The weather headline this winter has been the rain in California. A month of rain has added water to reservoirs, snow to the mountains, and mud to places it is not supposed to be. But what happens in California doesn’t necessarily stay in California, and the atmospheric river pushing into California has resulted in some interesting weather in the Midwest: wet and warm.
Notably, the City of Lakes Loppet’s Luminary event has been pushed back, because the heavy, wet snow and lack of cold air has kept the lakes from freezing as solid as they usually do (whether the City of Lakes Loppet will be able to cross the lakes in a few weeks is still an open question). Closer to home, the Birkie needs to cross the final two miles of Lake Hayward to reach Main Street, and if the ice is thin, the race can not fully take place. The race has been shortened to OO twice (2007 and 2017), but several more times it has not crossed the lake, including four times between 1983 and 1991.
Most of these years have been due to a lack of snow on the latter portion of the course, with races ending (or, in some cases, starting, since the course changed direction in those days) at Duffy’s or Rosie’s field.
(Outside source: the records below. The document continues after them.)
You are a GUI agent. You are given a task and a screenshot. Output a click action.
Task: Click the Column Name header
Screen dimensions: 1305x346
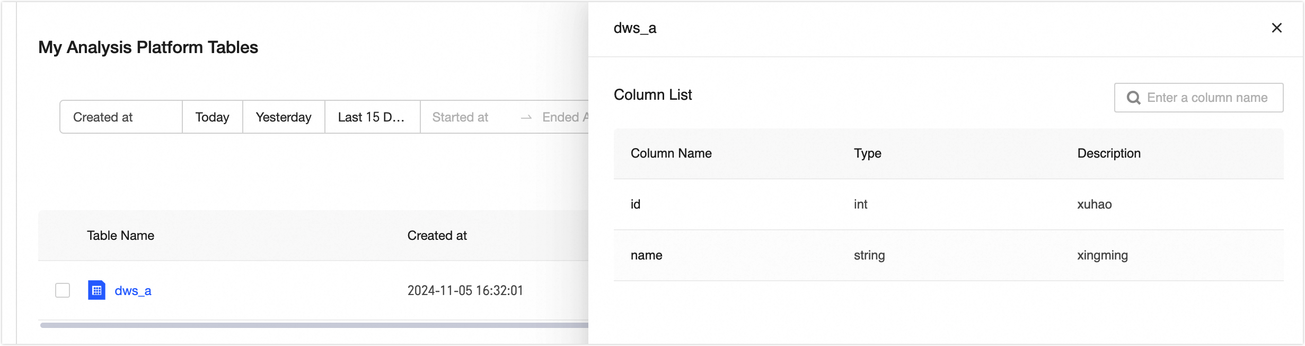[671, 153]
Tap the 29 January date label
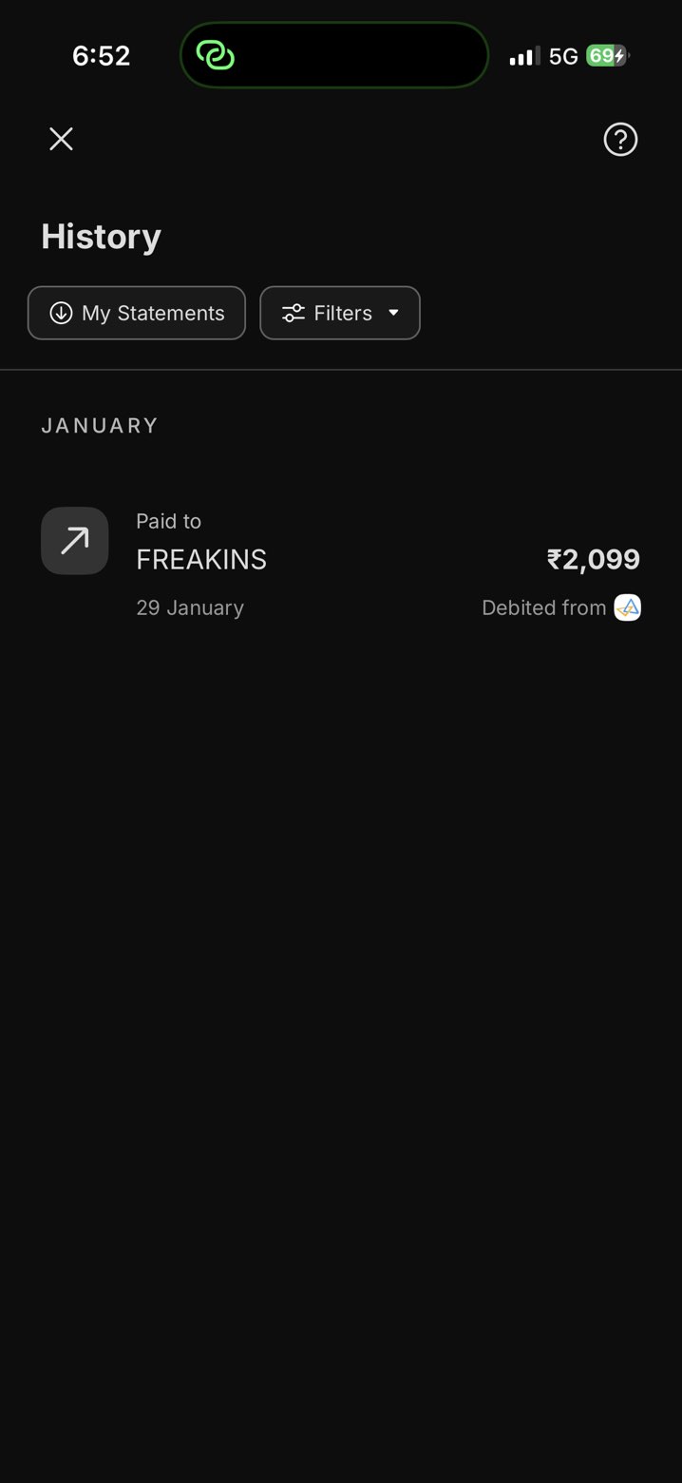682x1483 pixels. pos(190,607)
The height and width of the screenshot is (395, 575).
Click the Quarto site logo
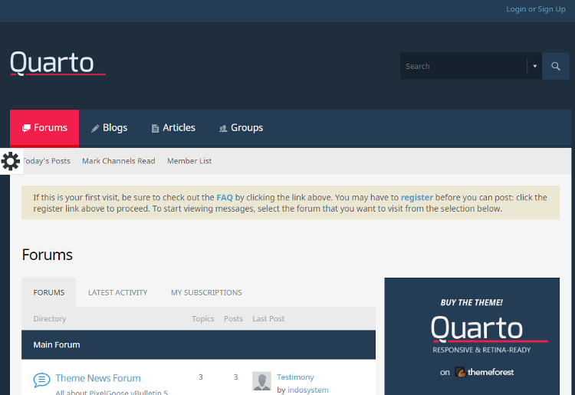point(54,63)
In most of those cases, the winters were warm and dry, and a warmup later in the season led to a lack of snow. 1983 had more snow, but a warm February appears to have affected ice on the lake, which may never have thickened below a thick blanket of snow.
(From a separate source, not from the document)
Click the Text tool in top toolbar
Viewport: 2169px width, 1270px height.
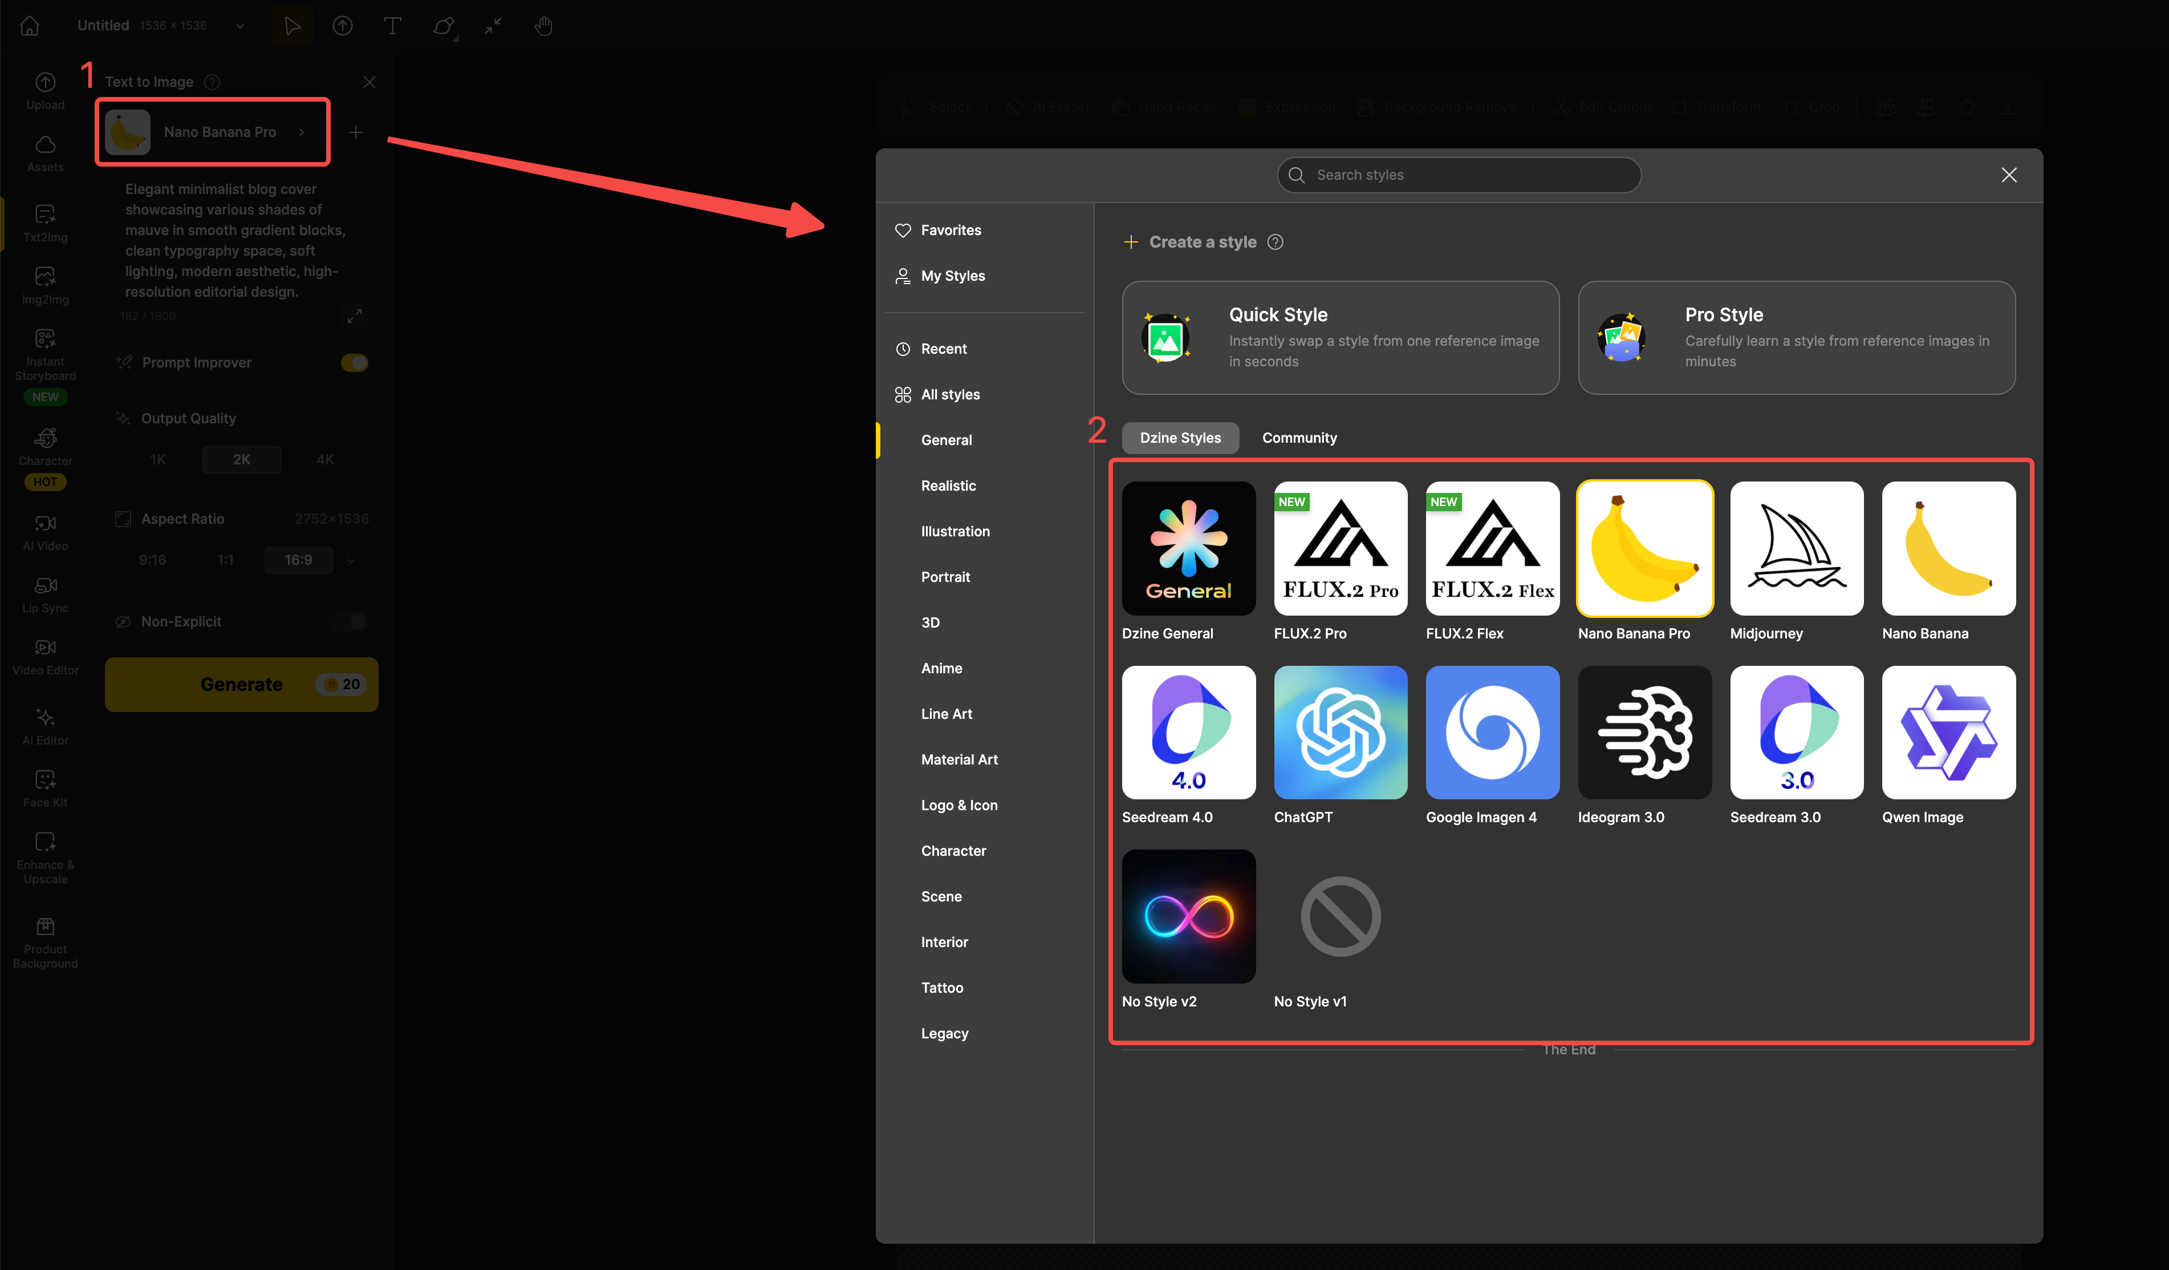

In recent memory (the past 25 years), there have been five cancelations:
- 1998: A warm February leads to a short course.
- 2000: A warm and rainy end of the month cancels the race
- 2002: A warm, dry month ends with enough rain to shorten the race
- 2007: A couple of warm days and low snowfall creates the half-length open-track rock ski race
- 2017: A warm spell and rain cancel the race
Since the first Birkie, San Francisco has gone over 30 inches of rain in 1973, 1978, 1982, 1983, 1997 and 2017. Of these, six years, three correlate to some sort of Birkie disruption. So there appears to be some correlation between heavy rain in the Pacific and Birkie disruptions. In this year’s case, the warm Pacific air has led to plentiful snow in the Northwoods with warm temperatures. And while snow is good, we’ve had perfectly good Birkies in years like 2012 and 2015 with lower snowfall.
What do I take from this, reading tea leaves a few weeks from the race? Right now, cold is more important than snow. The dense snowpack should be able to withstand all but the worst meltdown. More snow? Sure. But it would be better to freeze up the base and freeze up the lake rather than having to worry about snowmelt and ice. At least the current outlooks call for some colder weather building across the country (less of a polar vortex outbreak and more of a lasting cold) which might be enough to push through the lake snow cover and freeze things down.